** GIVEN PASSAGE **
Great Lakes an Arena for Canada-U.S. Water Issues
Written by Embassy   
Wednesday, 18 January 2006 16:18

Water is the oil of the 21st century and Canada has lots of it. So much water in fact, that the Water Poverty Index rates us as one of the worst nations in the world to practice water conservation. Unfortunately, many of us take water for granted -- but not Herb Gray.

"There is nothing more important than water and the air above it," says Mr. Gray.

As Chair of the Canadian section of the International Joint Commission (IJC), Mr. Gray is one of six commissioners (three American, three Canadian) tasked with dealing with trans-boundary environmental issues. He has been in the job for four years and like his fellow commissioners, was required to sign a declaration of impartiality.

The IJC is an independent bi-national organization established by the Boundary Waters Treaty of 1909. Its purpose is to help prevent and resolve disputes relating to the use and quality of boundary waters and to advise Canada and the United States on related questions.

Over the years, under other agreements such as the Great Lakes Water Quality Agreement, the commission has been given the task to deal with water quality. And with the International Air Quality Agreement, the commission has a role in dealing with trans-boundary air pollution.

"Despite the disparity of size of populations and economies of the two countries, the treaty and the commission created by it operate on the basis of absolute equality. We make our decisions together. By tradition, we make them by consensus we don't vote," said Mr. Gray.

Sixty people work for the IJC in three offices in Ottawa, Washington and Windsor, Ont. This year is shaping up to be a busy one for the IJC.

** GIVEN DATA **
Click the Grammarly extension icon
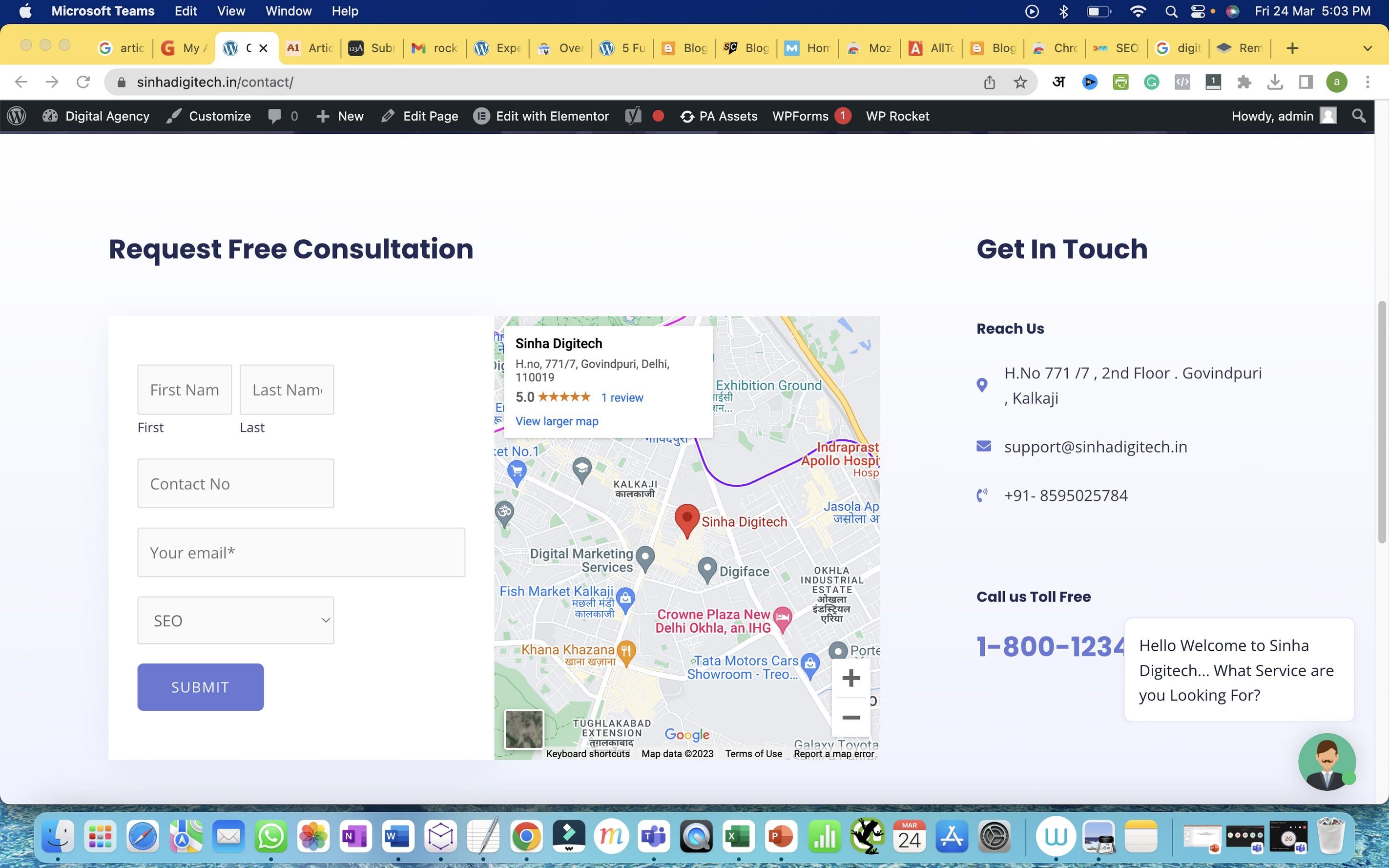1151,82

** WHAT IS ASKED **
#1 Using the Great Lakes article, answer these:
(a) How many commissioners does the International Joint Commission have, and how are they divided between the two countries?
(b) What established the International Joint Commission?
(c) In which three cities does the commission have offices?
#2 Extract the part of the Great Lakes article that runs from "Great Lakes an" up to and including "not Herb Gray.".

** RESULTS OF THE TASKS **
#1
(a) Six commissioners: three American and three Canadian.
(b) The Boundary Waters Treaty of 1909.
(c) Ottawa, Washington and Windsor, Ont.

#2
Great Lakes an Arena for Canada-U.S. Water Issues
Written by Embassy   
Wednesday, 18 January 2006 16:18

Water is the oil of the 21st century and Canada has lots of it. So much water in fact, that the Water Poverty Index rates us as one of the worst nations in the world to practice water conservation. Unfortunately, many of us take water for granted -- but not Herb Gray.